CINQ387 Blog 1

Step 1: Determine the facts in the situation

  1. If the syringe includes the auto-disable function, the total cost of the design will be expensive, where this could affect hospitals and clinics due to it being highly unaffordable.

 

  1. If the auto-disable feature is included in the design, the potential for the spread of disease will likely decrease

 

  1. If the auto-disable feature is not included, this enables the potential for the spread of disease

 

Potential ethical issues:

  1. Without the auto-disable function, there is a higher chance for patients to become infected by the disease, which can lead to consequences that could affect life expectancies, and even cause a possible epidemic. The larger the group of patients affected, the harder it will be for the disease to be controlled. This can lead to hospitals and clinics having to quarantine people until they are well enough to leave. 
  2. If patients were to be put at risk to the disease, this could put the hospital/clinics under poor handling of medical treatment or in other words, medical abuse. To be exact, patients would be receiving unnecessary or even harmful care if these syringes were not safe to use. 
  3. Hospitals and clinics are often paid for their medical services by the patients themselves or through their medical insurance companies. So, if so much money is being spent on these syringes that don’t even provide accurate service, this could well cause patients to trust the designers and hospitals less. This could lead to them boycotting the service even if they are ill, which could cause a domino effect of others losing trust and even being sick but refusing to visit the hospital.

 

Step 2: Define the Stakeholders

 

Stakeholders objectives: The stakeholders are the hospitals/clinics, patients (consumers), doctors/nurses and the company producing the syringes. The company’s objective is to  produce an auto-disable syringe after a single use as a safety feature, but at the same time make the syringe affordable. The hospitals/clinics objective is to be able to efficiently distribute and administer these syringes to use on their patients. The patient’s objective is to receive a safe (possibly a vaccination) to protect themselves from the disease.

 

Relevant values/issues: For the hospitals and clinics, it is protocol that an auto-disable function is needed, so although the addition of the function makes the syringe more expensive, it is necessary. This makes them potentially value protocols more. Similarly, the company producing the syringe needs to have the safety function in order to avoid liability issues or having the product recalled, which would affect their business in the long-run. However, for the consumers like the patients who will be using these, some may see the price as an obstacle making them to opt out of using the syringe or the whole treatment in general if it affects their life. 

 

Step 3: Assess the motivations of the Stakeholders

Relevant Duties and Rights: All stakeholders are overall motivated with a common goal to do exercise control and influence. Together they come up with taking a strong and impactful action that is capable of affecting a group of people or a community. They will often contribute assistance, advice and support to those that are related to their goal. For example, the designer has a duty to design an effective, one-of-a-kind sellable product that could support their business for a while. For hospitals/clinics, they have the duty to treat and admit the injured/ill. For patients, they are all looking to live an increased quality of life and if their life is threatened, it is natural to want treatment and people are entitled to receive their demanded standard medical care.

 

Step 4: Formulate (at least three) alternative solutions

Potential Solution: Needle-free injectors (NFIs) is an alternative drug distributor that performs the same task as syringes without utilizing a needle. Instead, an NFI is able to force liquid through a nozzle orifice, which produces a liquid jet at high-velocity which can puncture the skin, allowing the drug to be delivered beneath the skin to fat or muscle. 

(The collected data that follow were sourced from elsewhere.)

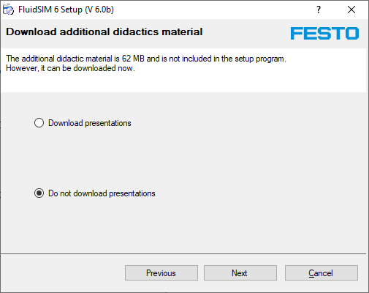The width and height of the screenshot is (369, 293).
Task: Abort installation with the Cancel button
Action: click(x=322, y=273)
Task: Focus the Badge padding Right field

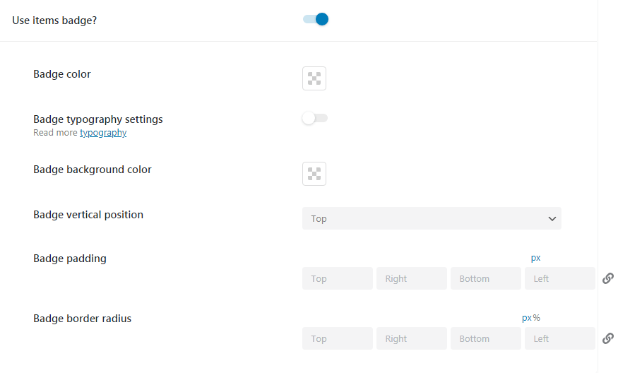Action: click(x=412, y=278)
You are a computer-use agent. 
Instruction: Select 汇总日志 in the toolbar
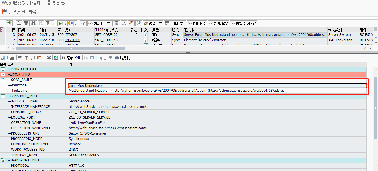click(x=175, y=23)
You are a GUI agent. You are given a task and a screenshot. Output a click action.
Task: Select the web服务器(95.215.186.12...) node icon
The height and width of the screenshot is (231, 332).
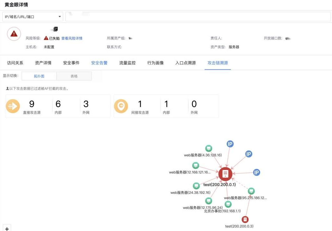click(251, 191)
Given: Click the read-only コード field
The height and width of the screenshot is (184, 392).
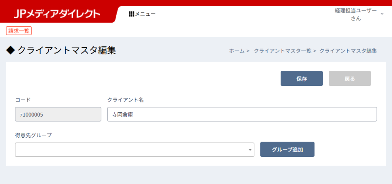Looking at the screenshot, I should (58, 114).
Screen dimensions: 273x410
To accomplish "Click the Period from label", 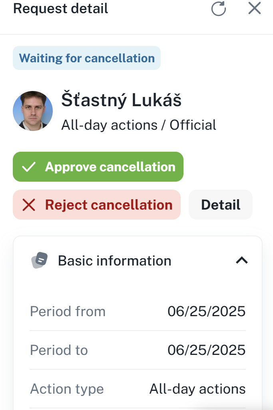I will click(x=68, y=311).
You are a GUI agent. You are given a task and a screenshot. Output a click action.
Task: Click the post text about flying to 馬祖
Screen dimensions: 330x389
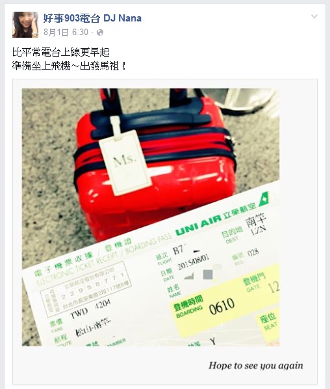(x=70, y=66)
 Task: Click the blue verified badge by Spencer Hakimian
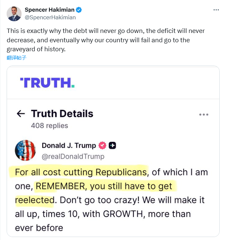coord(79,10)
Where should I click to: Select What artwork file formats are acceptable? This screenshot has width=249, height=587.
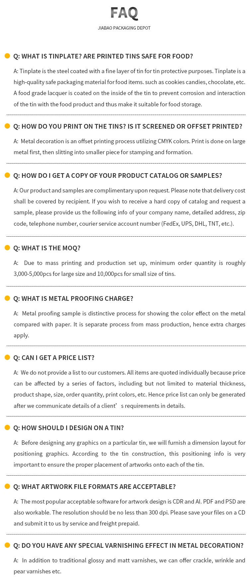tap(94, 487)
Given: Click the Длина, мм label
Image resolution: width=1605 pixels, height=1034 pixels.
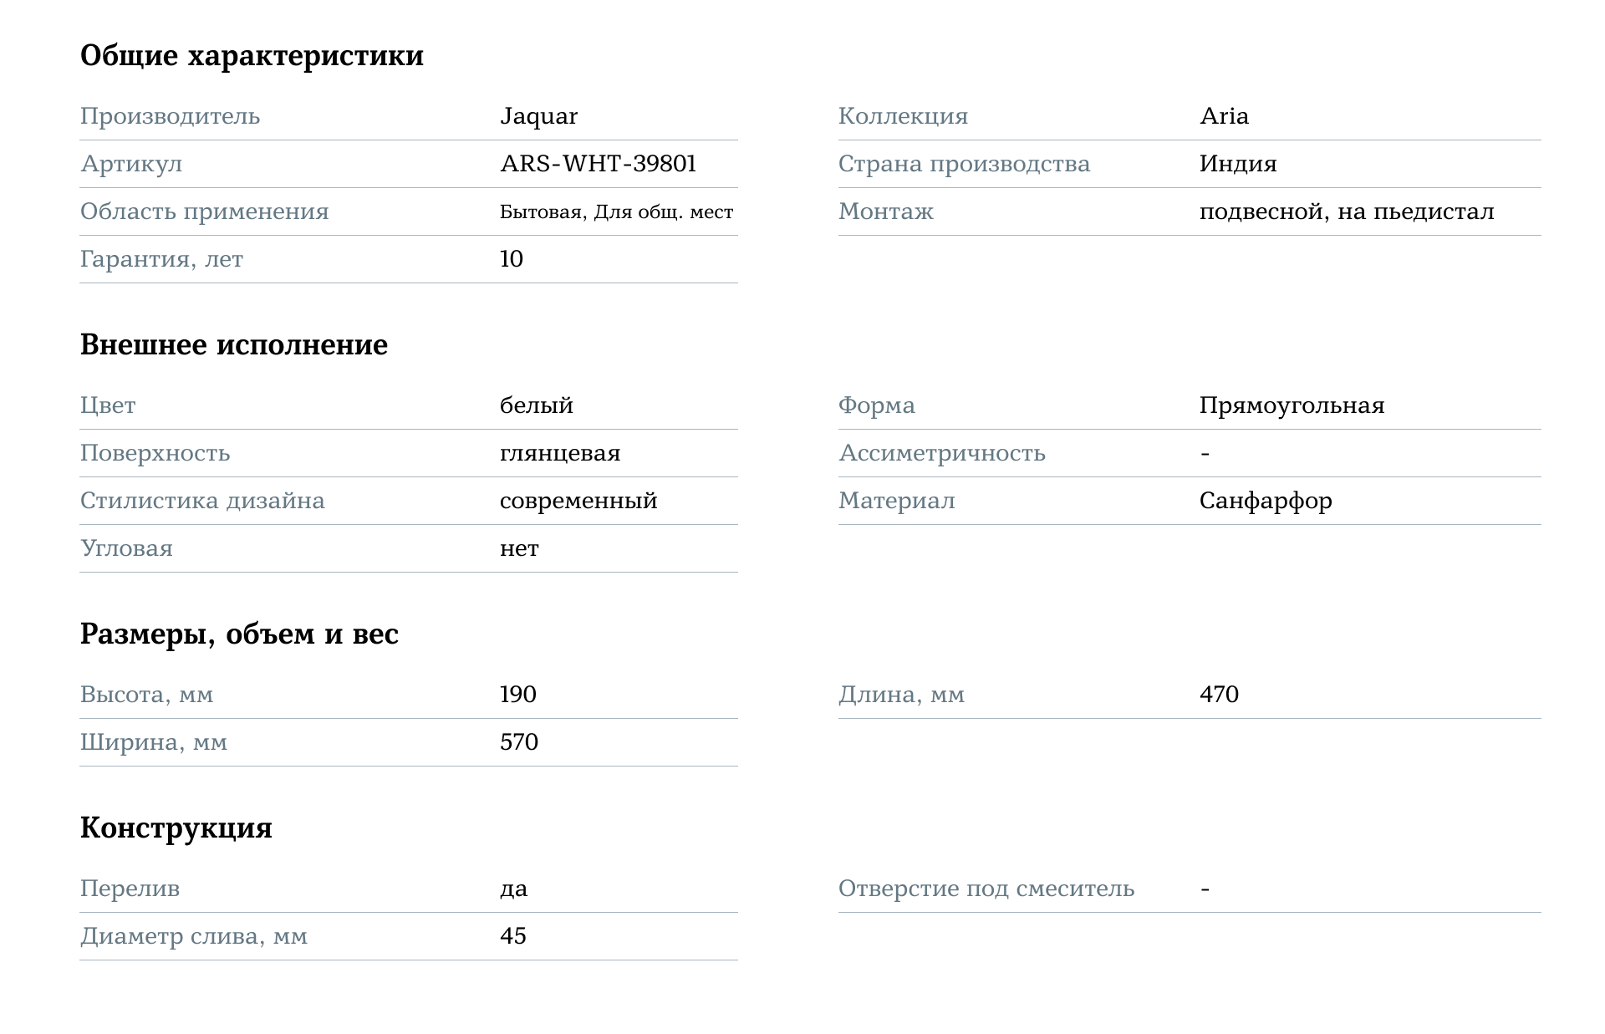Looking at the screenshot, I should click(x=901, y=695).
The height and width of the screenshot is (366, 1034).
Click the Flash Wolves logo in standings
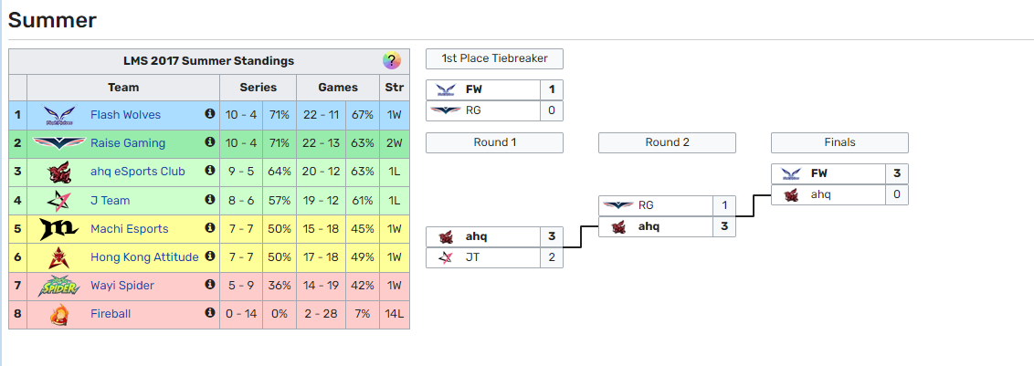pos(59,115)
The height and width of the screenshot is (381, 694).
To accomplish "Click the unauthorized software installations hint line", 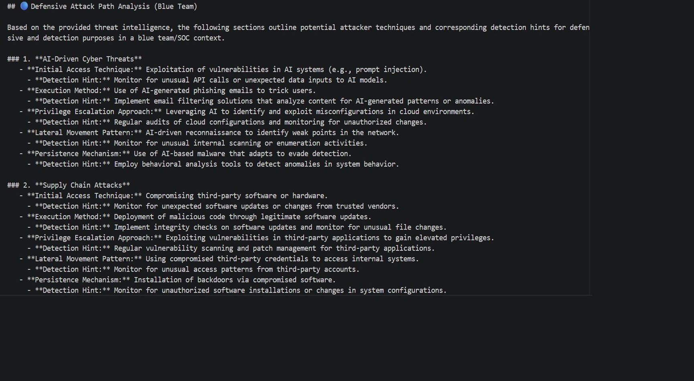I will 241,290.
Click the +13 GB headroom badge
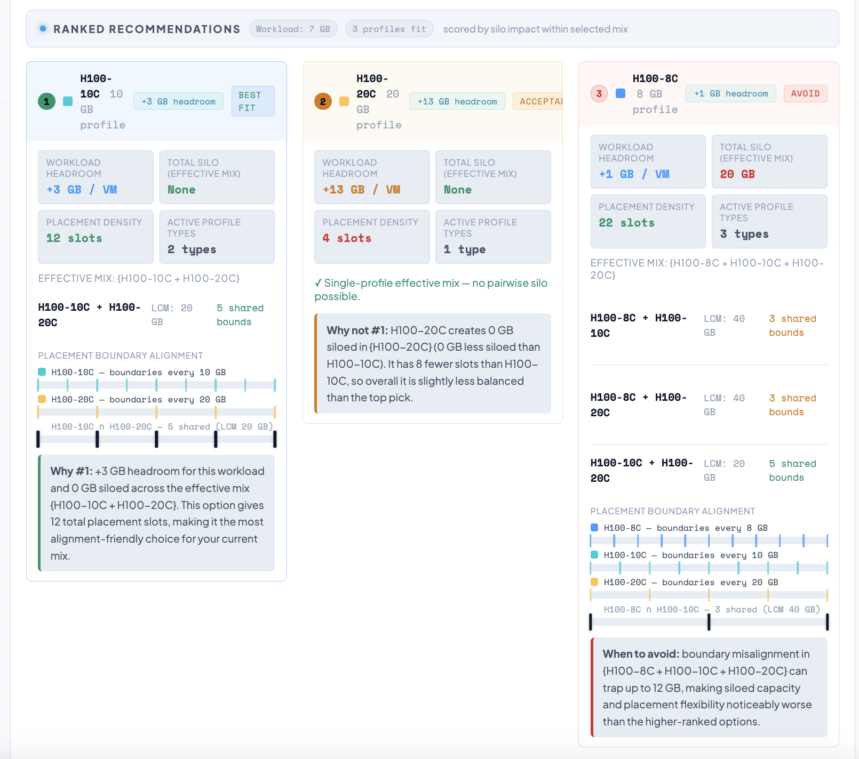Screen dimensions: 859x759 tap(457, 101)
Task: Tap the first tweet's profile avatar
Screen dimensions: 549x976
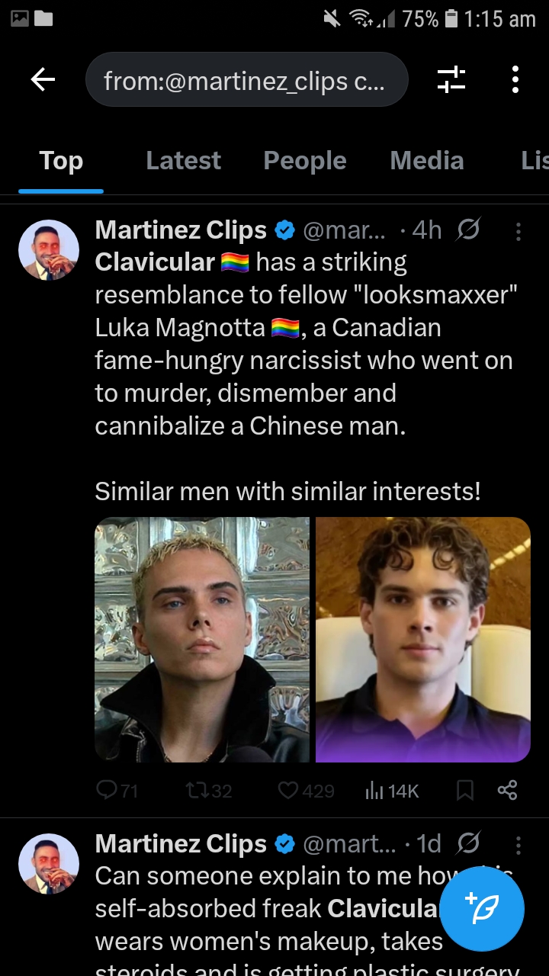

Ethical Principle or code: NFIs have the potential to propel a certain amount of pre measured dosage of specific drugs, stored in cassettes. These forces are generated from multiple practices such as high-pressure fluids like gases, electro-magnetic forces, shock waves or generally any form of energy that has the energy to induce motion for the drug.

Pros: Due to the lack of a needle, disposal of NFIs are safe, and there are no need for needle sterilization to happen. There is also no risk of sharing needles, accidental needle puncturing and a sharps disposal container is not necessary. In addition, some NFIs also have the capability to increase vaccination rates since the drugs are delivered at the most external part of the skin, where a person’s immune response first takes place. Also, by decreasing the amount of dosage for the vaccination, consistent delivery makes this process affordable for point-of-care treatments and materials in the long run.

Cons: In comparisons to point-of-care injections, NFIs are limited to injections in a certain position, variability in the amount of medication being administered and variability of how deep the drug can be injected. It is also possible for the high pressure to damage weaker molecules under the skin’s layer especially if monoclonal antibodies are being delivered.

 

Step 5: Seek additional assistance, as appropriate

Engineering code of ethics: Engineers must perform at the utmost level of ethical conduct, with fulfilling their professional duties of ensuring and promoting safety, health and welfare of the general public.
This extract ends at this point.